Content starts

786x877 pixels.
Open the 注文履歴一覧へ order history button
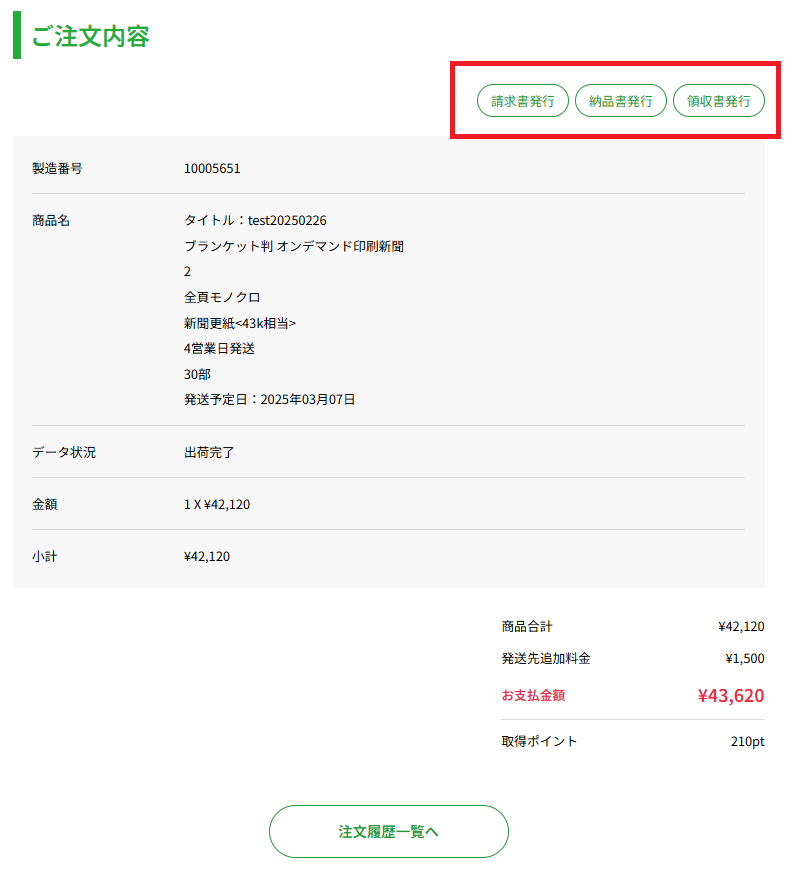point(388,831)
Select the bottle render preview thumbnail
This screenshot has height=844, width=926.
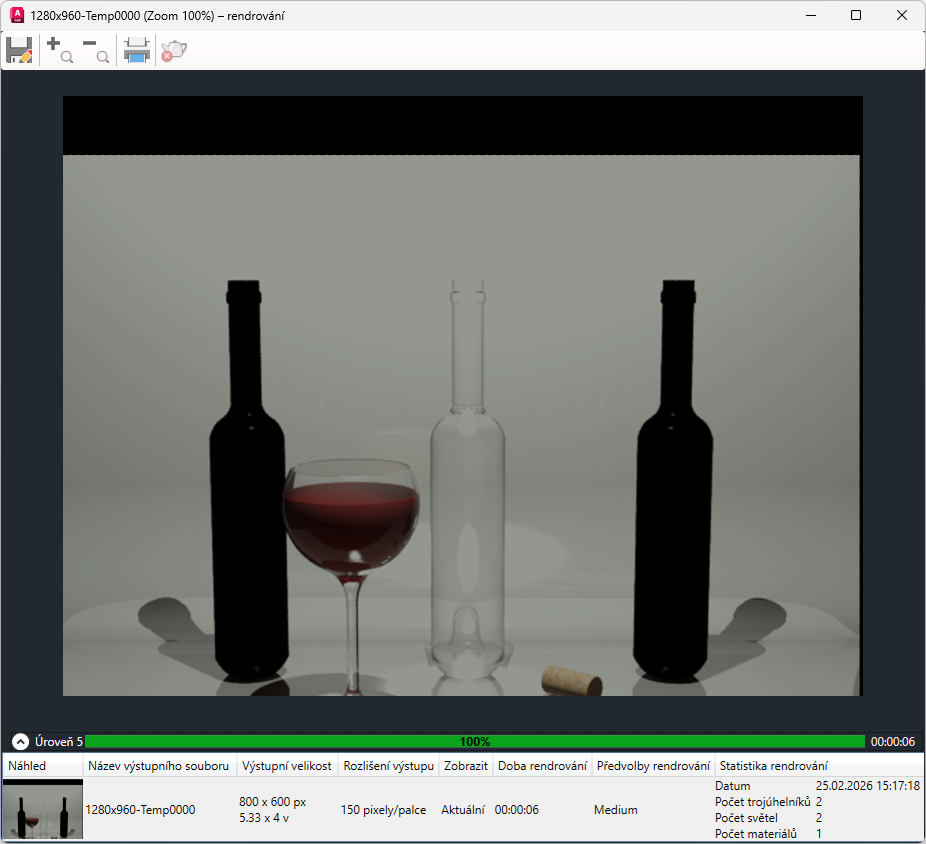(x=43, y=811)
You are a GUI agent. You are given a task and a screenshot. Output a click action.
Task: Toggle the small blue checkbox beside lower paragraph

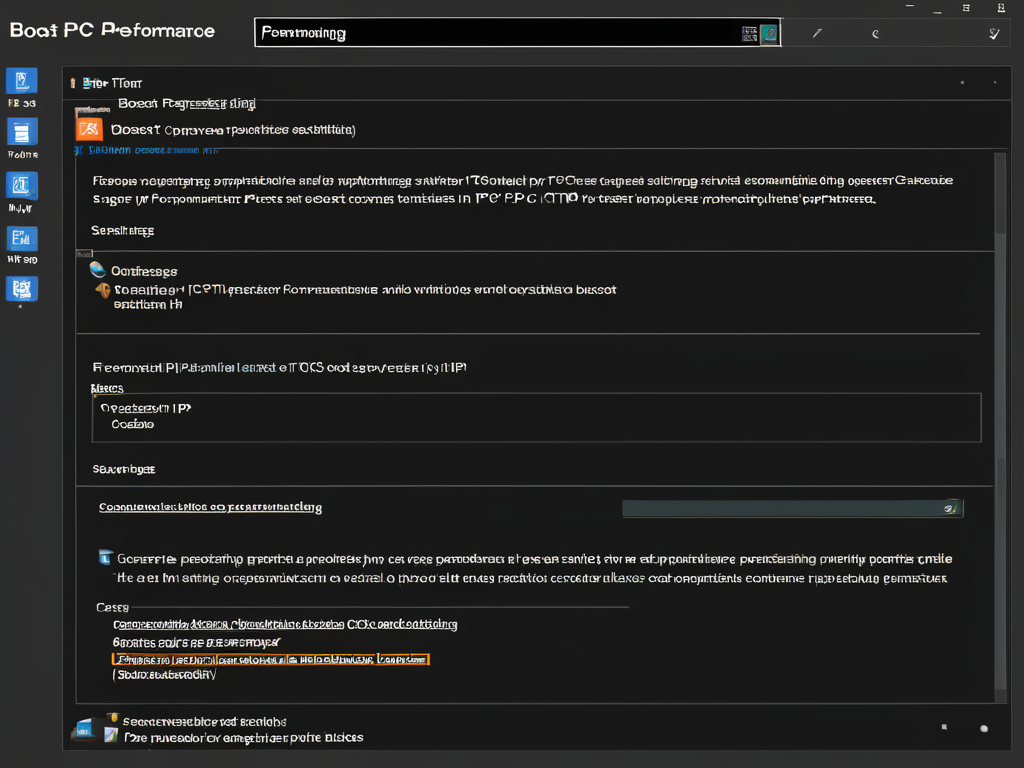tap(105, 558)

Content ends
Content starts

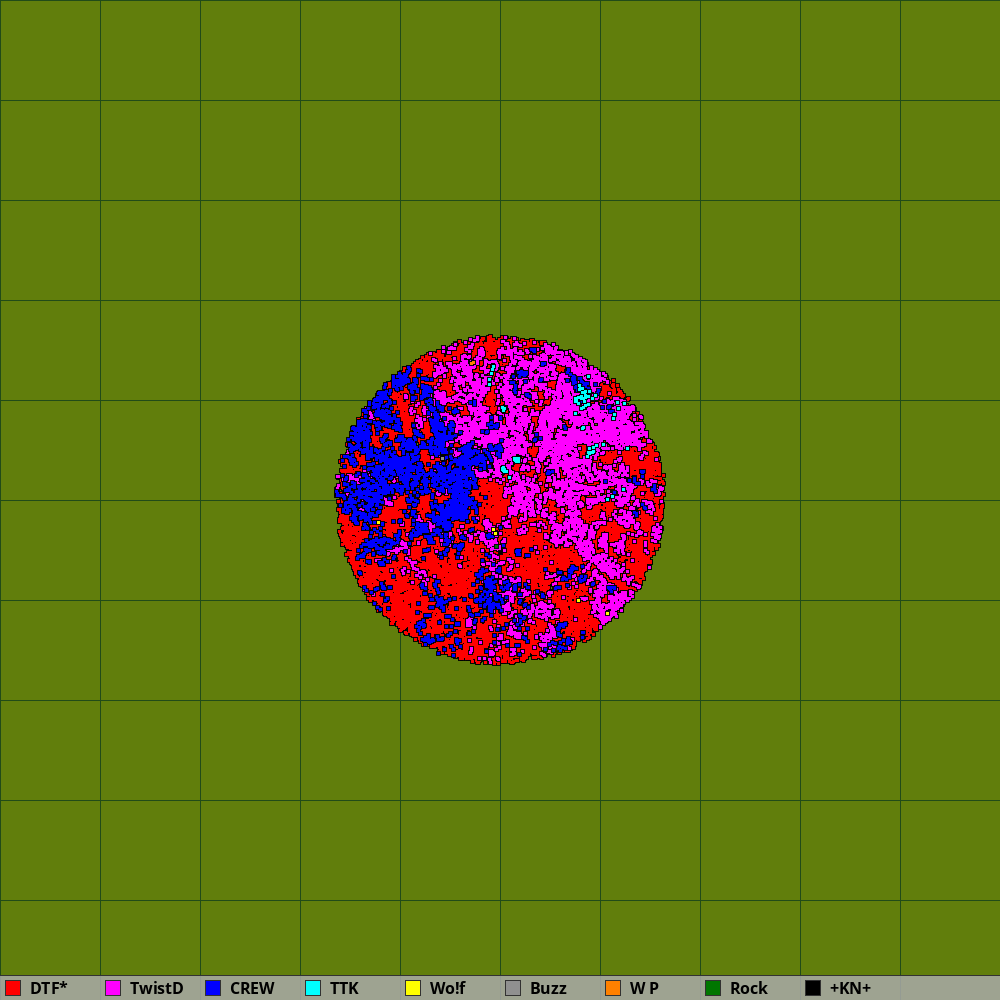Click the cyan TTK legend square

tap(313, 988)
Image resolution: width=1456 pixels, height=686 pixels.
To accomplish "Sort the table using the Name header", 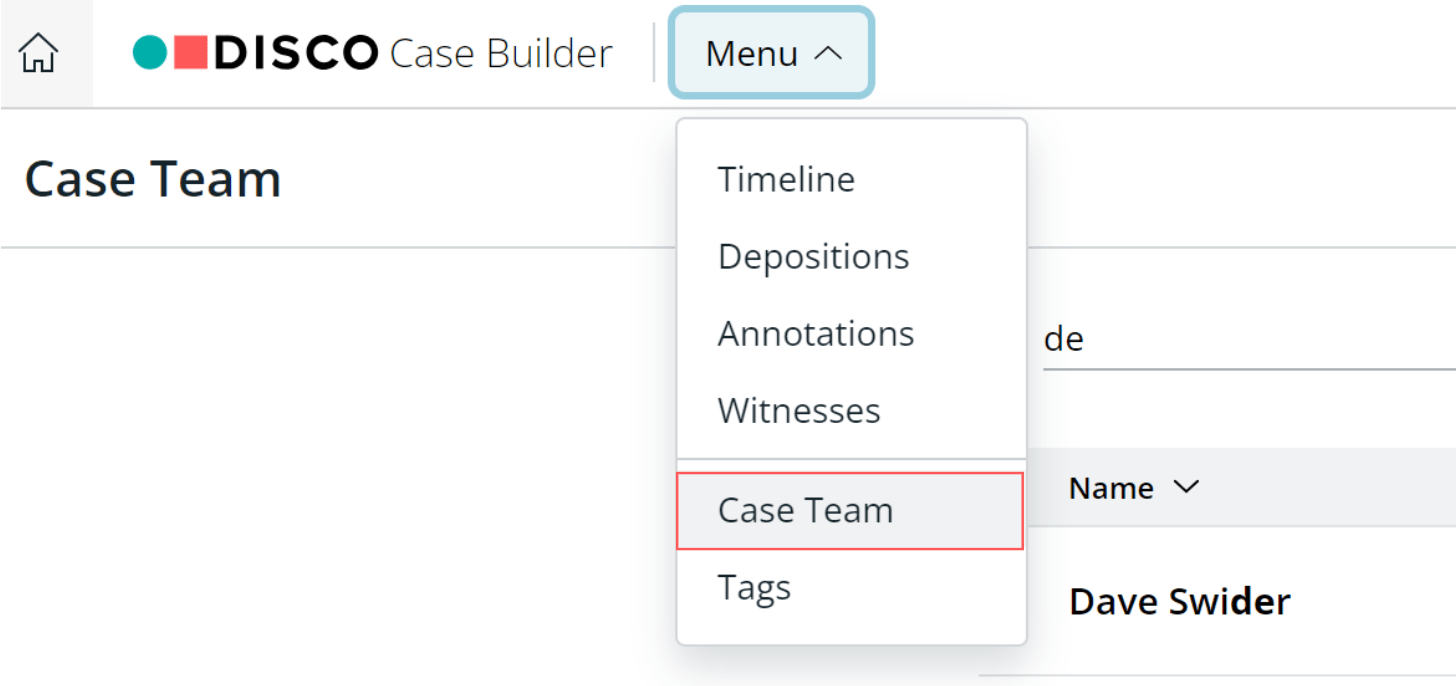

Content ends
Content starts

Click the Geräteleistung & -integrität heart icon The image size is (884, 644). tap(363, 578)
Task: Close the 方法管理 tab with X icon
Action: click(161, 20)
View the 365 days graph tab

Content ends

→ TASK INSTRUCTIONS:
How many lines of the listing above include the word "pixels"? State the number and nothing else.

→ ANSWER TO THIS PROBLEM:
2